O caderno


 Ramon Marlet

Hoje posso compartilhar segredos que estão marcados como tatuagem em meu corpo. No começo era muito tímido, mas tantas pessoas já me viram nu que nem sinto mais vergonha. Ainda mais agora que estou esquecido neste lugar escuro e apertado.

Já sofri os mais variados tipos de tortura: fui arremessado inúmeras vezes rumo ao desconhecido, ameaçado de extinção e enclausurado . Mas não guardo mágoas e muito menos rancores, apenas lembranças de um passado cheio de descobertas e felizes realizações.
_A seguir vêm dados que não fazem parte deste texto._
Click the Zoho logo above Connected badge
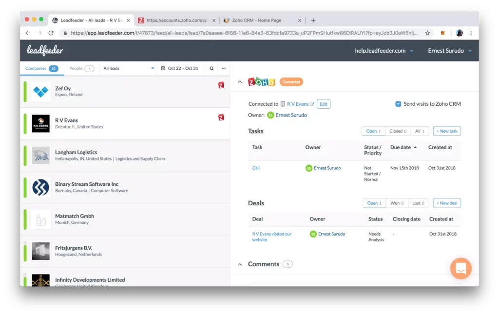 pos(261,81)
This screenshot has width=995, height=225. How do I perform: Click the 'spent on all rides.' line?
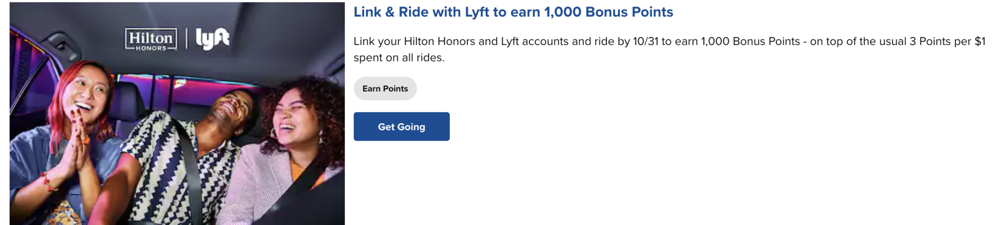(399, 58)
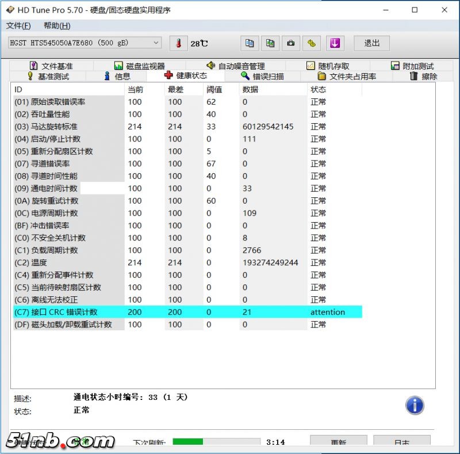Click the 退出 exit button
This screenshot has width=460, height=454.
click(372, 43)
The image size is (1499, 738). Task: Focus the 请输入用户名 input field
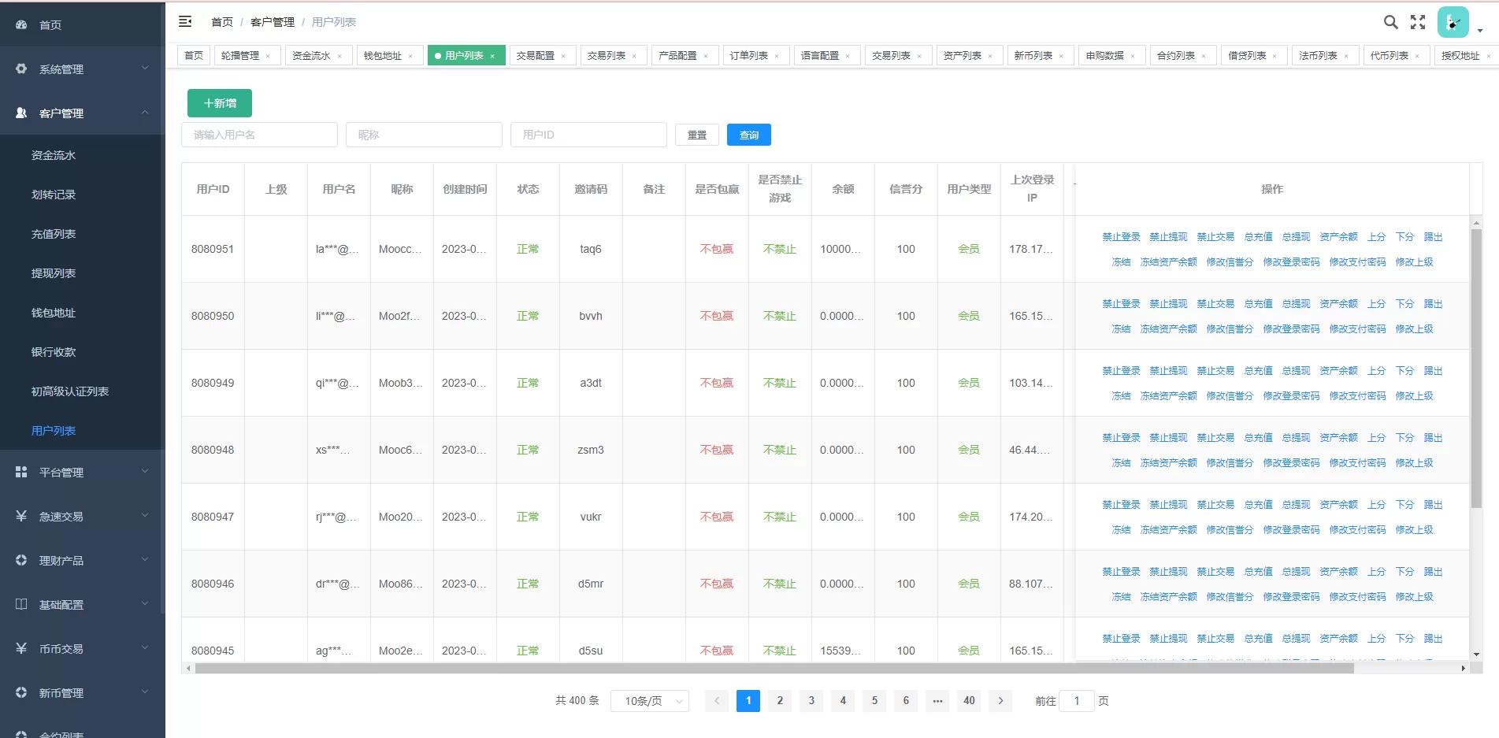click(259, 135)
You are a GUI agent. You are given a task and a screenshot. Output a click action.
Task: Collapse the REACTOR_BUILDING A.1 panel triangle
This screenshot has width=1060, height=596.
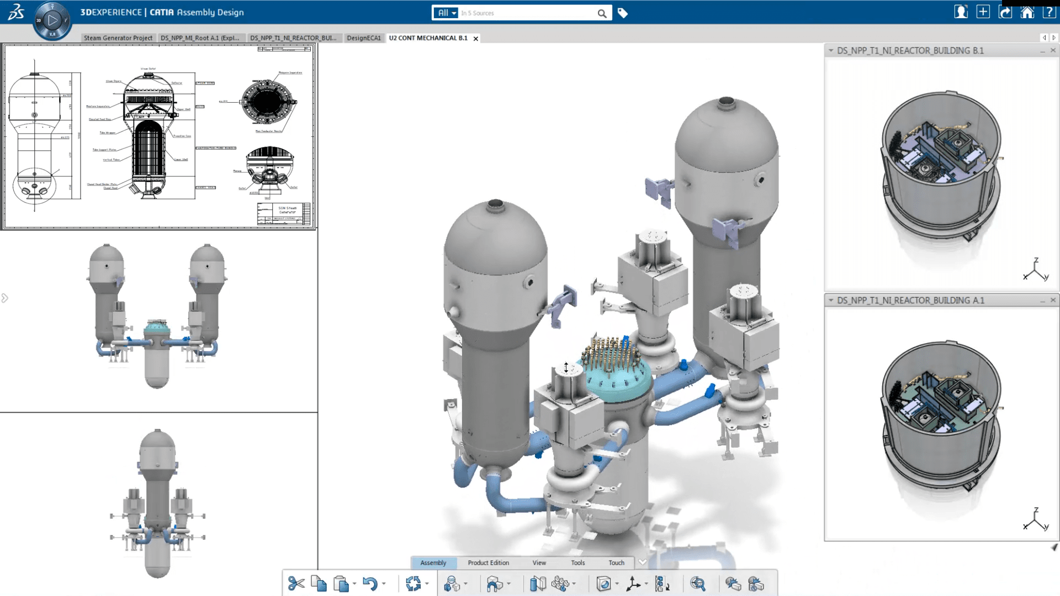831,300
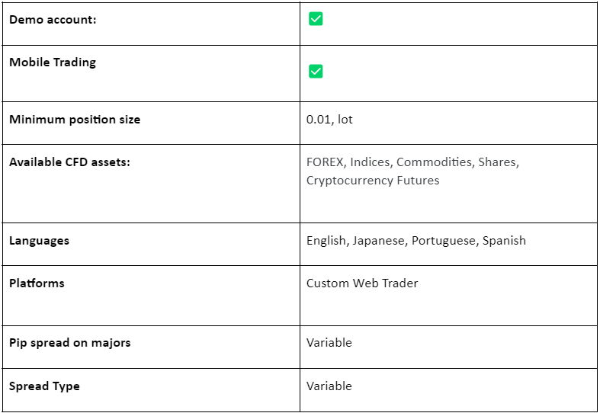Viewport: 600px width, 413px height.
Task: Select the 'Demo account:' label
Action: 53,20
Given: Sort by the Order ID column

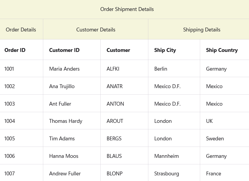Looking at the screenshot, I should click(15, 50).
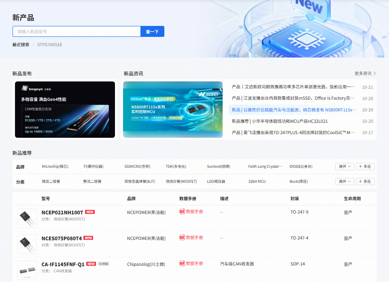
Task: Enable multi-select for brand filter
Action: (x=365, y=167)
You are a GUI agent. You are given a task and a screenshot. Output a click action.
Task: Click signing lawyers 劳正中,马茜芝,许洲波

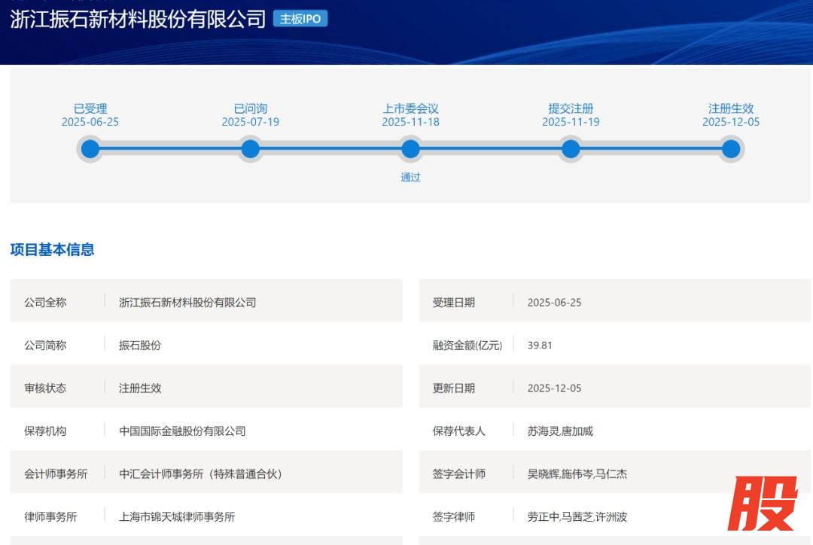(x=577, y=517)
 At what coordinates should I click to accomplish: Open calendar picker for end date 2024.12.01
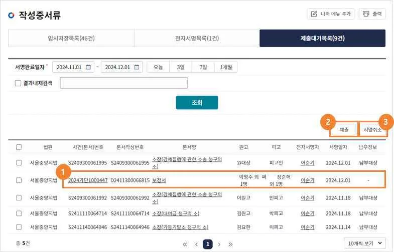(137, 67)
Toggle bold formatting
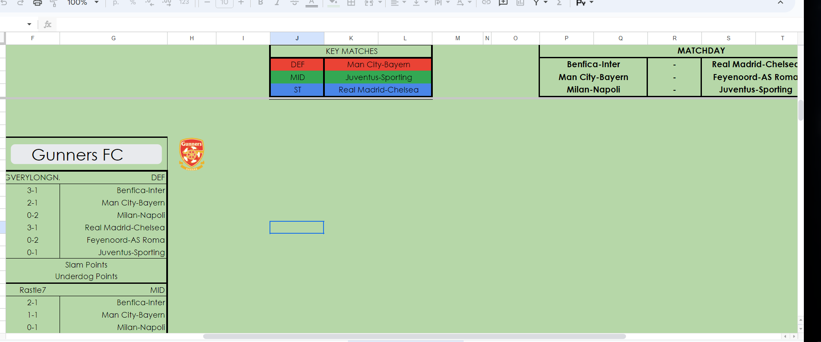821x342 pixels. pyautogui.click(x=260, y=3)
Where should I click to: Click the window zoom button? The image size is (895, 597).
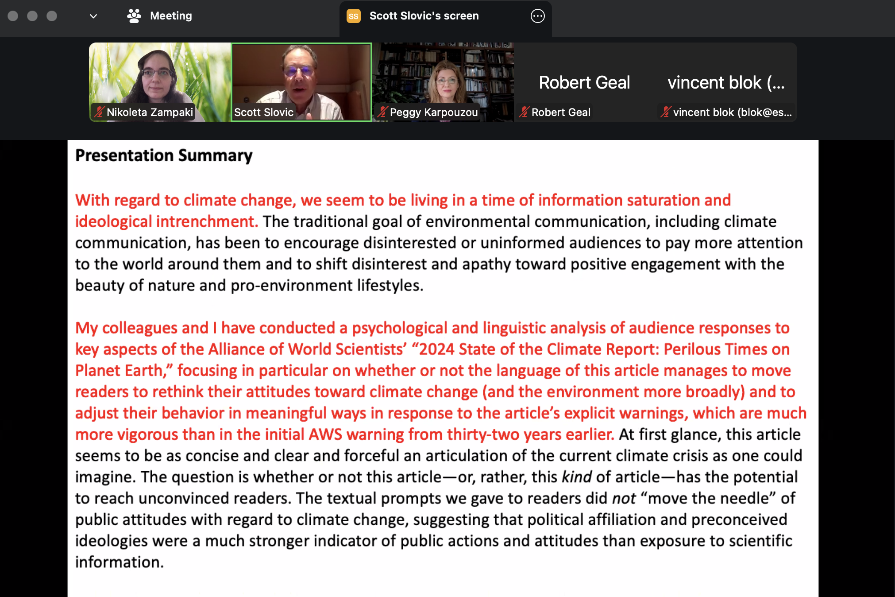click(x=52, y=16)
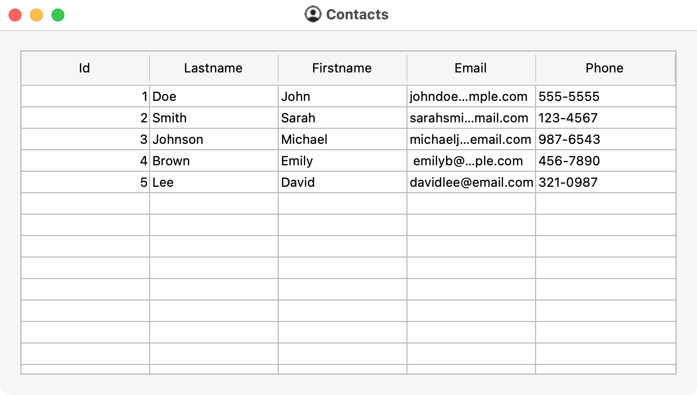Click the Phone column header
This screenshot has height=395, width=697.
605,68
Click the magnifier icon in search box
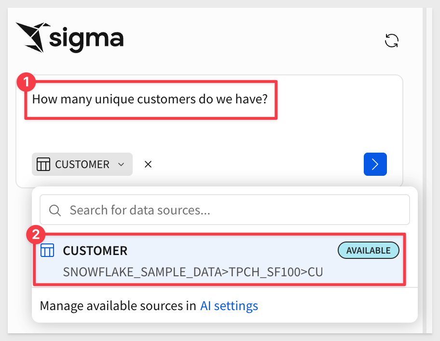Image resolution: width=440 pixels, height=341 pixels. pos(55,210)
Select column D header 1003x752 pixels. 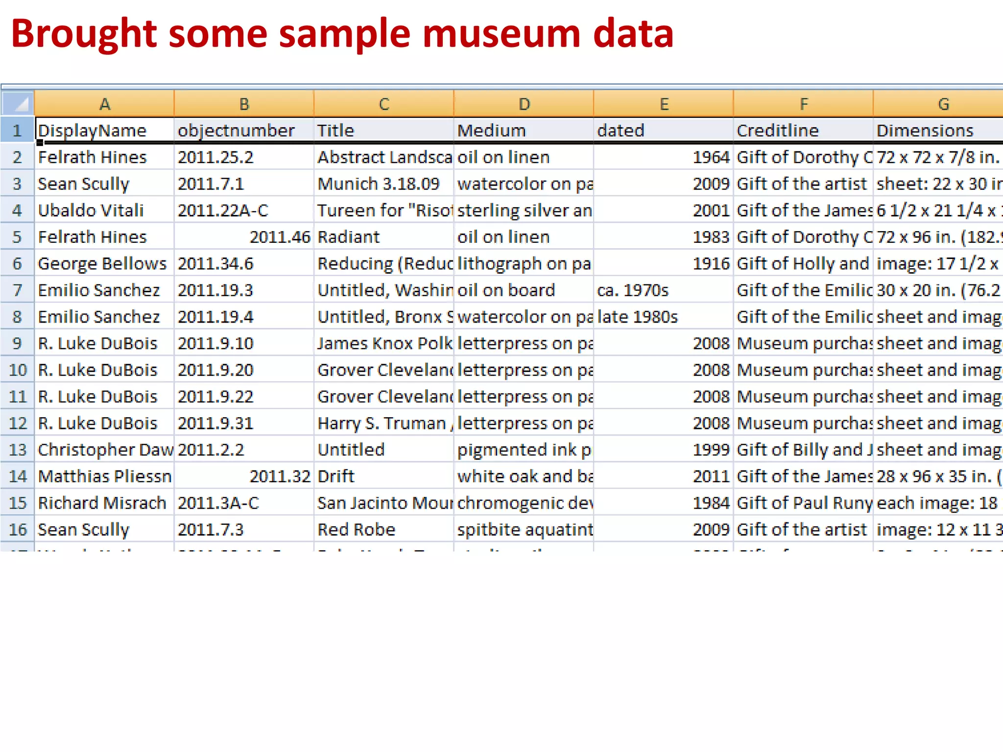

Ser o fiel escudeiro de uma donzela em formação, como dizia seu pai, não era tarefa para qualquer um. Apesar de sempre oferecer caminhos lineares, me divertia quando Bia ignorava tudo e fazia as coisas do seu jeito, mesmo quando não tinha ciência de suas ações. O tempo foi passando e, de tanto que insisti, minha melhor amiga acabou aceitando minhas sugestões. Até o seu toque foi ficando mais leve, suave e preciso.

Mas veio a adolescência e junto com ela uma ira irreconhecível. Aquela não era mais a Bia que eu conhecia. Me jogava como se fosse um estranho ao chegar em seu quarto, e estava sempre acompanhada por um pequeno aparelho cheio de teclas e luzes, além de suas amigas. Como já ouvira tantas vezes de sua própria boca, por que precisar de um caderno velho quando se tem boas companhias e tecnologia?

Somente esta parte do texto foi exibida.